● **What you need to do**
Every line below that holds the string "computer" should be copied.

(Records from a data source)
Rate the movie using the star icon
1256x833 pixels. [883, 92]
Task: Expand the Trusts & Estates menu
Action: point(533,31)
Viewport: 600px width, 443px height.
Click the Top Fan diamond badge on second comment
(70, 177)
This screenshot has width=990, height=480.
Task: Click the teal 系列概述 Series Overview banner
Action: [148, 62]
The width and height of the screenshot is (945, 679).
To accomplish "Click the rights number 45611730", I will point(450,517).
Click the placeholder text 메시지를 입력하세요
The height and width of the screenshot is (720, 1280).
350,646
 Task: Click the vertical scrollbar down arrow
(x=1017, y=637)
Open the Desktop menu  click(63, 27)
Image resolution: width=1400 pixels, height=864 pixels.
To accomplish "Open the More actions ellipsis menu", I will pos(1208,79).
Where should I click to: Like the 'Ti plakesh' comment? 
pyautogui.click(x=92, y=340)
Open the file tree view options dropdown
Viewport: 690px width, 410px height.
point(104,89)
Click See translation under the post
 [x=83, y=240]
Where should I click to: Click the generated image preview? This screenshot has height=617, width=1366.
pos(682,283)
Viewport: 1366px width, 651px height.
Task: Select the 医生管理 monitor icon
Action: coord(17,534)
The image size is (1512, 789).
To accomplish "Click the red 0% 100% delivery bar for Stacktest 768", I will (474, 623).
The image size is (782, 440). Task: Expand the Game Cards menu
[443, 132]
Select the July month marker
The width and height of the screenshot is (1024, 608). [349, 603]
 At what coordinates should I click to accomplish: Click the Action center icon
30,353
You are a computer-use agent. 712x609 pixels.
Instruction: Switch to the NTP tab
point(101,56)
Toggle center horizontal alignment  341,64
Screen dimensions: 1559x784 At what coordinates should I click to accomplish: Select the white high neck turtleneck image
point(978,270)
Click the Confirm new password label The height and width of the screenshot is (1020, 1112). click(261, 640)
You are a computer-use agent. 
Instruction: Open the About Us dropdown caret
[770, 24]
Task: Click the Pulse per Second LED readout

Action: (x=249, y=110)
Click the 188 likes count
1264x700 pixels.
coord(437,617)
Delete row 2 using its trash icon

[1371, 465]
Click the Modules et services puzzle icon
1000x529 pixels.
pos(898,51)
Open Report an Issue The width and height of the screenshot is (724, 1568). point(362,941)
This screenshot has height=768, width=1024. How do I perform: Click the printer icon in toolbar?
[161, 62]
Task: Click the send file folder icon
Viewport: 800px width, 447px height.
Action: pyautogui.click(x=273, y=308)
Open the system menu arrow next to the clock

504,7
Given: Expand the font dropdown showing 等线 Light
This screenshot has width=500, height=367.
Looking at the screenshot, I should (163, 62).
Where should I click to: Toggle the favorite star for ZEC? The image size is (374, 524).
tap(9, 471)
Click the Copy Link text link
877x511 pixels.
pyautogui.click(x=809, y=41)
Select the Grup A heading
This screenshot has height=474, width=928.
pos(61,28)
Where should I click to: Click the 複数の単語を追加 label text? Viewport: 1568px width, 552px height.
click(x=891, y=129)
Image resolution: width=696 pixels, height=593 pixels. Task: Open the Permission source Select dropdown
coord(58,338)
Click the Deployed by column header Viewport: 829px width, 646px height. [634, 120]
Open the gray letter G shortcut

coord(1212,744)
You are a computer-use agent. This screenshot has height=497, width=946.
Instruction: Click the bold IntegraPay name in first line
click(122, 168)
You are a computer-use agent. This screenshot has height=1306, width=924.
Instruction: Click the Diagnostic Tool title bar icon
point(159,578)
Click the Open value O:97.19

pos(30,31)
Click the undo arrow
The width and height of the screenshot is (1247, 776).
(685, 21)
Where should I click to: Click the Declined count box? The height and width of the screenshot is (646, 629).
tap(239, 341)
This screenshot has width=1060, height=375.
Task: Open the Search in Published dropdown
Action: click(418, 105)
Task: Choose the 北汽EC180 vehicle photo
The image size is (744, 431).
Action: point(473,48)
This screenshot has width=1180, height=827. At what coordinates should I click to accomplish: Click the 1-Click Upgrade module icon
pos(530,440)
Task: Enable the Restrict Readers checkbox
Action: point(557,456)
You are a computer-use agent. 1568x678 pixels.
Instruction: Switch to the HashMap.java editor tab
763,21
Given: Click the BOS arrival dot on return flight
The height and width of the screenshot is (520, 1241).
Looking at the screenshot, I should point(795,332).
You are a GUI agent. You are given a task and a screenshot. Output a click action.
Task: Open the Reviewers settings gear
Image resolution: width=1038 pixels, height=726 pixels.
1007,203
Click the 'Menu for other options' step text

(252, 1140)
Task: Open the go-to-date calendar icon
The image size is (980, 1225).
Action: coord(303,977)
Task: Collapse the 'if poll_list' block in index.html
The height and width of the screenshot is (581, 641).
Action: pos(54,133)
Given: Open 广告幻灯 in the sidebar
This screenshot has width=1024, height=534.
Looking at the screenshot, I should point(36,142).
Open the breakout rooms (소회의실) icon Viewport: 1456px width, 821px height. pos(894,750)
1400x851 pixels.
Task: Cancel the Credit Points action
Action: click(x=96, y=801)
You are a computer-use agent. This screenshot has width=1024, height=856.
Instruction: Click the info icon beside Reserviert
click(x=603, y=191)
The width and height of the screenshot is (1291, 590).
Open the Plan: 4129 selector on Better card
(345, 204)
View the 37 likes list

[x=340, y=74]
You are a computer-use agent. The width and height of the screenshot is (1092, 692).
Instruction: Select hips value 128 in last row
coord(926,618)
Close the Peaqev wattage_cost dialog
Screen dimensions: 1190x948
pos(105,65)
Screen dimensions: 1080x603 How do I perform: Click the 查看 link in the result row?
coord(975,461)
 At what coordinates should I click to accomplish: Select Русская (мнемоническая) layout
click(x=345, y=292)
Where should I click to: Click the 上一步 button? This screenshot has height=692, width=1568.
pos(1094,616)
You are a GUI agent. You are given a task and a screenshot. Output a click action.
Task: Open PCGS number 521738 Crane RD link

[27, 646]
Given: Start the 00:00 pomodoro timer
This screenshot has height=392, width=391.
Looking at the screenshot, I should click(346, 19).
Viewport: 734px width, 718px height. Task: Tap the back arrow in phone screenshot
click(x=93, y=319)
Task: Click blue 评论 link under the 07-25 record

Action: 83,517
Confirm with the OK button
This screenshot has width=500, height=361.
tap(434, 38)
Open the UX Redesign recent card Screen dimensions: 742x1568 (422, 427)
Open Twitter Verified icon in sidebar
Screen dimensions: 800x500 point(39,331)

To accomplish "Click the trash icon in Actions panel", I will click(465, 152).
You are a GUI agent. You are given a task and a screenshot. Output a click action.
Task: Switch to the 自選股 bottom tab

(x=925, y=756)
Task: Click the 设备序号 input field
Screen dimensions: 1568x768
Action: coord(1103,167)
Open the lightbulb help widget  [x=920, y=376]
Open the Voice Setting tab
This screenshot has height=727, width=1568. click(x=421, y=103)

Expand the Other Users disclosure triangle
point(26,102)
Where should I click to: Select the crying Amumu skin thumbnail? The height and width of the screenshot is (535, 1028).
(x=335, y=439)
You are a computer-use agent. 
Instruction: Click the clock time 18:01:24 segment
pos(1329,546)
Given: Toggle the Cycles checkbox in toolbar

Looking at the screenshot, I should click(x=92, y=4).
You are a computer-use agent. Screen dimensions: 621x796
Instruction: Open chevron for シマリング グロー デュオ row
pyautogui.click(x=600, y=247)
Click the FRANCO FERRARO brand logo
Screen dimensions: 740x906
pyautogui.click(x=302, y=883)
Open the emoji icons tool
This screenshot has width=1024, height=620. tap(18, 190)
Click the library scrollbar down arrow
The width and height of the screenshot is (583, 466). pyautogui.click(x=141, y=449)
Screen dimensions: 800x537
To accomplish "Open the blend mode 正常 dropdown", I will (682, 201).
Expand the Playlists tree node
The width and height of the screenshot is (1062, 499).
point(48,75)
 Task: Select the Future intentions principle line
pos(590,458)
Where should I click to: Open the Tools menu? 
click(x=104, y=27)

● **Answer space**
You are a computer-use agent. 712x609 pixels.
You are a computer-use agent. 
You are a computer-use agent. This screenshot has height=497, width=946.
You are a computer-use agent. This screenshot has height=1306, width=924.
You are a computer-use agent. 1568x678 pixels.
You are a computer-use agent. This screenshot has width=1024, height=856.
You are a computer-use agent. The width and height of the screenshot is (1092, 692).
You are a computer-use agent. 
You are a computer-use agent. Screen dimensions: 621x796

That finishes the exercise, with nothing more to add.